> **How to complete this task**: Please continue the step-by-step guide below on setting up corpse processing with RimFactory Assemblers and DSU storage, starting after its last sentence.

##### Extracted text #####

Step 6: Build an I/O Port (Mode: Output; Source: Corpse DSU) where the Assemblers output spot is so that organs, tainted clothing and whatever’s left after organ harvesting is done (if there is; some mods destroy the corpse after harvesting and others don’t) gets sent back to the main Corpse DSU pile for access by other Assemblers.

Step 7: Now we need to take care of the tainted clothing and dropped weapons. I used the recipes from RimFactory’s Electric Furnace for smelting down both weapons and armor to raw materials, so link up I/O ports (Mode: Output; Source: Corpse DSU) and set the storage settings accordingly to pull the correct items within range of the Assemblers for smelting.

Step 8: Be sure to set the I/O port at these Assemblers to the correct DSU. Because these Assemblers will produce raw resources (wood, stone etc, chemfuel if you’re using Corpse to Chemfuel mods but not organs), you want these resources to be stacked with other resources in your Resource and Food DSU instead of forming another stack in the Corpse DSU. Change the I/O Source settings accordingly to Source: Resource and Food DSU.

##### Data extracts #####

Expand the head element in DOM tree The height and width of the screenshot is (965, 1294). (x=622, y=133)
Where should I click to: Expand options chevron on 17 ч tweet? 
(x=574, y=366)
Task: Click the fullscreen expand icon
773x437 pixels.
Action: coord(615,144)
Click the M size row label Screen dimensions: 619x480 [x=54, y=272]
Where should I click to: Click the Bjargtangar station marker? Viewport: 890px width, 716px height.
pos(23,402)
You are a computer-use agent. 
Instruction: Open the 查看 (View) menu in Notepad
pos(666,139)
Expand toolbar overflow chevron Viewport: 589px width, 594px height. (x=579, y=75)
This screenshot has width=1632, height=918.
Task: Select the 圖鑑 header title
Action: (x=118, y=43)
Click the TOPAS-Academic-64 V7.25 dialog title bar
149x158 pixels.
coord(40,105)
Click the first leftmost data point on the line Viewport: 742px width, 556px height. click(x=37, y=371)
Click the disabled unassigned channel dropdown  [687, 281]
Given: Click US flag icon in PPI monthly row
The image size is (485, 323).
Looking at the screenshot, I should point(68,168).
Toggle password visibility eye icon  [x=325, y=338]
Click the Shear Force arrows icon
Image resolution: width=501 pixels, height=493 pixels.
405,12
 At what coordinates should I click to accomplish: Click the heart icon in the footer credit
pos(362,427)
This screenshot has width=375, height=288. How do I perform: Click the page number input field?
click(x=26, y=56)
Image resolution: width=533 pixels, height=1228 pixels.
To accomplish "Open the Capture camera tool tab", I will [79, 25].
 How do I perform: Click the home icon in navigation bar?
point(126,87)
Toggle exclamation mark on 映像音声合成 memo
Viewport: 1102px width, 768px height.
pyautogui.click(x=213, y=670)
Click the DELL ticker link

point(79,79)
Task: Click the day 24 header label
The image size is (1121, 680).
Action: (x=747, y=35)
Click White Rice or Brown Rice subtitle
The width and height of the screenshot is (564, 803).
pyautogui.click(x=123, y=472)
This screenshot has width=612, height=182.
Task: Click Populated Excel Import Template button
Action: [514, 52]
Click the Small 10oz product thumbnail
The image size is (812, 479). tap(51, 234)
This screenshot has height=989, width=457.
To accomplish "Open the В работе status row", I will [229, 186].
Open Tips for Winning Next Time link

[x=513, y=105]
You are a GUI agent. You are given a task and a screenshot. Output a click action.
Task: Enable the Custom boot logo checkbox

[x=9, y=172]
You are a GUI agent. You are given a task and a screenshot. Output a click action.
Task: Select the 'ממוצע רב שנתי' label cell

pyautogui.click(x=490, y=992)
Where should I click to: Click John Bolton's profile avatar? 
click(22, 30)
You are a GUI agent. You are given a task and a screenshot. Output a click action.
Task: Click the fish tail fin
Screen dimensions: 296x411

#####

> **Written response**:
Step 9: Finally, all the harvested organs and bionics go straight to your Corpse DSU while any weapons and armor gets smelted down to raw materials and end up in the Resources and Food DSU. You may build I/O ports to access the organs directly as you need.

(Optional) Step 10: You can use I/O ports to distribute medicine (like you’ve done for meals, shells and other resources) across your base! Fancy.

Conclusion

The sky’s the limit once you’ve mastered how RimFactory’s different components work together. With the ability to control what things should appear where and when, pawns no longer need to haul things around (with the exception of corpses in the first leg to the nearest Corpse Collecting Unit). Neither will they need to craft anything (outside of weapons and armor) as the Simple and Complex Automated Production systems show. With the defense of bases automated by turrets and regular daily activities automated with these two guides, they’re now free to gallivant around completing quests or launching attacks on pirate bases. And hopefully this would result in better performance with less pathfinding, so large populations are easier to support (and less necessary) in the mid to late game stages.

Happy automation!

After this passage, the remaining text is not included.